What you need to do =
**A.** Please print the part of the lizard article between "The sex of an" and "temperature relatively constant.", inclusive, word for word.
**B.** In the lizard article, what do the female skinks give birth to when temperatures are warm?

Certain Female Lizards Choose Sex of Offspring

By John Roach
for National Geographic News
August 15, 2001

Male lizards of a species known as southern water skinks, which live high in the mountains of southeastern Australia, better hope the threat of global warming is a farce. If Earth does warm up, they may find themselves left with no females to mate with, and the species pushed to extinction.

The concern arises because scientists have found that females of the lizard species Eulamprus tympanum control the sex of offspring by controlling their own adult body temperature.

This is the first time that temperature-dependent sex determination has been reported in a species that gives birth to live young, according to the researchers who described their findings in the August 16 issue of Nature.

Preliminary data indicate that when temperatures are warm, the female lizards give birth exclusively to males. That doesn't bode well for the future of the species if global warming models are correct, said Kylie Robert of the University of Sydney, a co-author of the report.

"This species is already restricted to mountain tops," she said. "With a 4-degree Celsius [7.2-degree Fahrenheit] rise as predicted by global warming models, they cannot retreat to cooler regions and will, in turn, produce entirely male offspring and eventually become extinct."

Unusual Trait Among Reptiles

The sex of an advanced organism is determined through a well-orchestrated cascade of biological events. The reproductive organs begin undifferentiated, then follow a pre-programmed pattern of development to become either female or male.

In vertebrates, sex is determined by genetics at the time of fertilization, as in humans, or by environmental factors, such as temperature, that occur after fertilization.

Temperature-dependent sex is common among many egg-laying reptiles, such as crocodiles and turtles. In a nest, incubation temperatures can vary widely. Eggs at the top of a nest, for example, incubate at different temperatures than eggs in the middle or at the bottom, Robert explained.

Finding the same kind of trait in a species that gives birth to live young, such as E. tympanum, is surprising. Reptiles keep their body temperature relatively constant.

"It is the first demonstration in a live-bearing reptile," said David Crews, a biologist at the University of Texas in Austin. "It goes against one of the basic assumptions about [temperature-dependent sex determination]—that it occurs in egg-laying reptiles."

Supplied information =
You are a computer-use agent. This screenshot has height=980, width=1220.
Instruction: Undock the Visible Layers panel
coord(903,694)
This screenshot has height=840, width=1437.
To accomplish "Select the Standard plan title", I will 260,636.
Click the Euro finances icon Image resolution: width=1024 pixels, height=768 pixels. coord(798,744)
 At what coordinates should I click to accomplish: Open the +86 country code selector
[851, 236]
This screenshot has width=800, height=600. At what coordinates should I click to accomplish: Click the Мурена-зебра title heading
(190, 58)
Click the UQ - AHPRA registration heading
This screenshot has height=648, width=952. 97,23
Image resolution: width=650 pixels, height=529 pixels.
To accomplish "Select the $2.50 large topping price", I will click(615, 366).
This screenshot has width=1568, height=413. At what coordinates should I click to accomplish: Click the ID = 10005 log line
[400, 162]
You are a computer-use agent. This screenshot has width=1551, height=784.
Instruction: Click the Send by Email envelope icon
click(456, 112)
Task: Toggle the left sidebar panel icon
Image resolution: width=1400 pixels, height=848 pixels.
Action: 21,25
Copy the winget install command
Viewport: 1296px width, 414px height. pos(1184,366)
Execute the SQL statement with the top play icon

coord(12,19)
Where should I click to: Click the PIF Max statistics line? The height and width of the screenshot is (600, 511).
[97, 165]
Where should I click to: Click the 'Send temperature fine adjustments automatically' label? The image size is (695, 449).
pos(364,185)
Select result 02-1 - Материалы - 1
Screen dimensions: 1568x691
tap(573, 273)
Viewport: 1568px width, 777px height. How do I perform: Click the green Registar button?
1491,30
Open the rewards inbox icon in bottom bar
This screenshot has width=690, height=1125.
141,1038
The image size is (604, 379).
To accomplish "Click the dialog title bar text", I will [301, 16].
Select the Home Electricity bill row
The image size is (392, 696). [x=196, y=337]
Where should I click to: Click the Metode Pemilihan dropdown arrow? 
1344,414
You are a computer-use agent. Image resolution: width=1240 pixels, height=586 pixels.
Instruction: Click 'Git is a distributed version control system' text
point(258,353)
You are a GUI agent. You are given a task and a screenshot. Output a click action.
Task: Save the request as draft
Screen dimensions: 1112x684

Completed exercise =
**A.**
The sex of an advanced organism is determined through a well-orchestrated cascade of biological events. The reproductive organs begin undifferentiated, then follow a pre-programmed pattern of development to become either female or male.

In vertebrates, sex is determined by genetics at the time of fertilization, as in humans, or by environmental factors, such as temperature, that occur after fertilization.

Temperature-dependent sex is common among many egg-laying reptiles, such as crocodiles and turtles. In a nest, incubation temperatures can vary widely. Eggs at the top of a nest, for example, incubate at different temperatures than eggs in the middle or at the bottom, Robert explained.

Finding the same kind of trait in a species that gives birth to live young, such as E. tympanum, is surprising. Reptiles keep their body temperature relatively constant.

**B.** Exclusively males.